DELİLLERİN DEĞERLENDİRİLMESİ: HMK’nın 355. maddesine göre istinaf incelemesi; istinaf dilekçesinde belirtilen sebeplerle sınırlı olarak ve kamu düzenine aykırılık görüldüğü takdirde ise resen gözetilmek suretiyle yapılmıştır. Dava, şirket alacaklısı tarafından açılan limited şirket müdürünün sorumluluğuna dayalı tazminat istemine ilişkindir. YARGITAY 11 HUKUK DAİRESİ’NİN 2017/786 ESAS, 2018/6284 KARAR SAYILI İÇTİHADI VE YARGITAY 11 HUKUK DAİRESİ’NİN 2016/13409 ESAS, 2018/6594 KARAR SAYILI İÇTİHADINDA BELİRTİLDİĞİ ÜZERE, 6102 sayılı TTK m. 644/1-a atfı ile uygulanması gereken TTK m. 553 uyarınca, kanun veya anasözleşmeden doğan yükümlülüklerini kusurlarıyla ihlal ederek zarara yol açan yöneticiler şirkete, şirket alacaklılarına ve ortaklara karşı sorumludurlar. Somut olayda, davacı, dava dışı borçlu şirketin, davalının kötü yönetimi nedeniyle borçlarını ödeyemeyecek hale geldiğini ve çek bedelini kendisine ödeyemediğini iddia ederek çek bedelinin davalıdan tahsilini talep etmekte ise de; oluşan zarar şirket alacaklısının doğrudan uğradığı zarar niteliğinde olmayıp, dava dışı şirkete yönelik doğrudan, davacı yönünden ise dolaylı zarar niteliğinde olduğundan, ancak şirkete verilmesi istemiyle dava açabileceği halde, kendisine verilmesi istemiyle açtığından, davanın bu sebeple reddine yönelik verilen karardaki mahkeme gerekçesi ve tespitinin dosya kapsamına uygun olduğu dairemizce belirlendiğinden, davacı vekilinin istinaf sebepleri yerinde görülmemiştir. Sonuç itibariyle, dosya kapsamı, mahkemenin kabul ve gerekçesi ve istinaf sebepleri gözetildiğinde; mahkeme kararı usul ve yasaya uygun bulunduğundan davacının istinaf başvurusunun HMK 353/1-b1 maddesine göre esastan reddine karar verilmesi gerektiği kanaatine varılarak aşağıdaki hüküm kurulmuştur.

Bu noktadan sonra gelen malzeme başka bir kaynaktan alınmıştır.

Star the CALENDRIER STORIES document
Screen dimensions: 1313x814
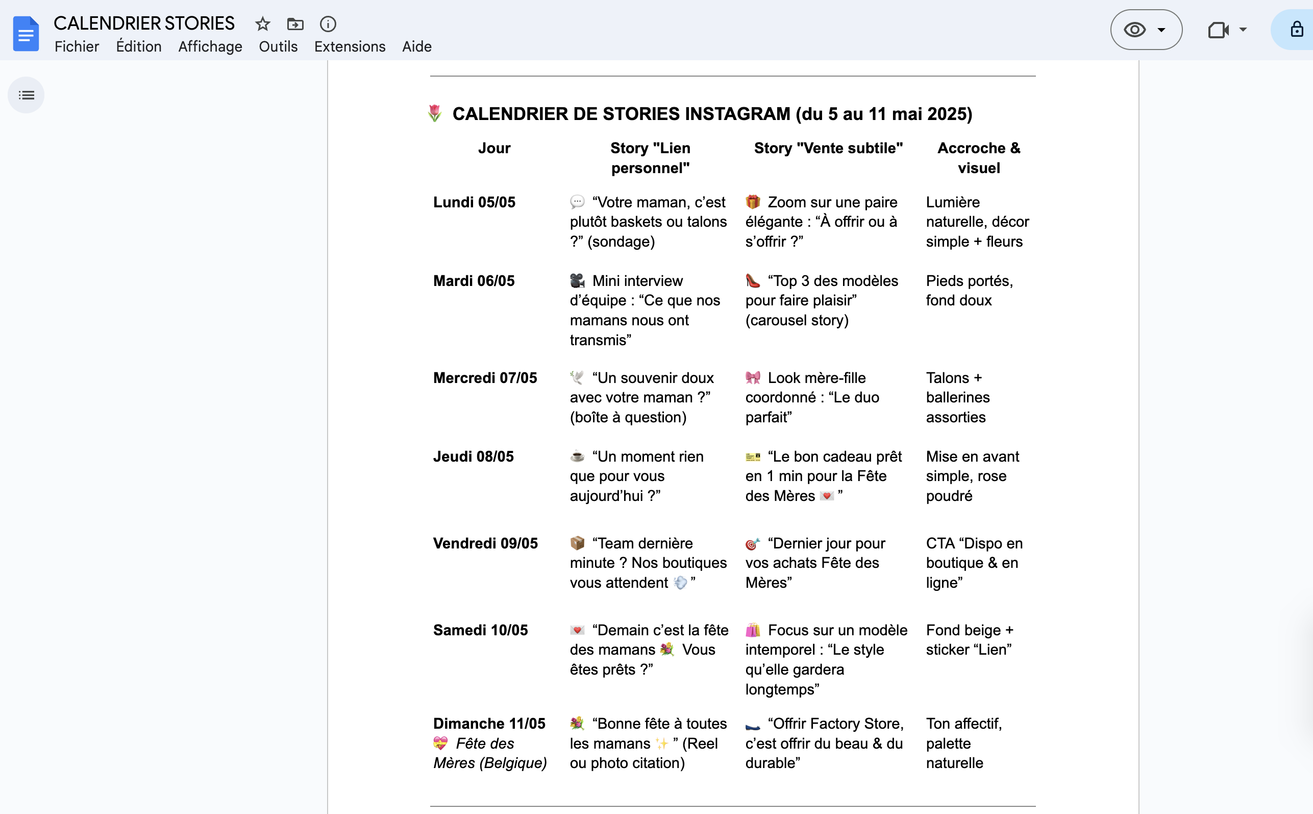262,24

HÜKÜM : Yukarıda açıklanan nedenlerle; 1-Davacının istinaf başvurusunun 6100 sayılı HMK’nun 353/1-b1 maddesi gereğince ESASTAN REDDİNE, 2-Harçlar Kanunu gereğince istinaf eden tarafından yatırılan 121,30 TL istinaf başvuru harcının hazineye gelir kaydına, 3-Karar tarihi itibariyle Harçlar Kanunu gereğince alınması gereken 44,40 TL istinaf karar harcı davacı tarafından istinaf aşamasında peşin olarak yatırıldığından yeniden harç alınmasına yer olmadığına, yatırılan harcın hazineye gelir kaydına, 4-İstinaf yargılama giderlerinin istinaf talep eden üzerinde bırakılmasına, 5-Artan gider avansı varsa, karar kesinleştiğinde ve talep halinde avansı yatıran tarafa iadesine, Dosya üzerinde yapılan inceleme sonucunda HMK’ nın 361/1. maddesi gereğince kararın taraflara tebliğ tarihinden itibaren iki hafta içerisinde Yargıtay’ da temyiz yolu açık olmak üzere 18/12/2019 tarihinde oy birliği ile karar verildi.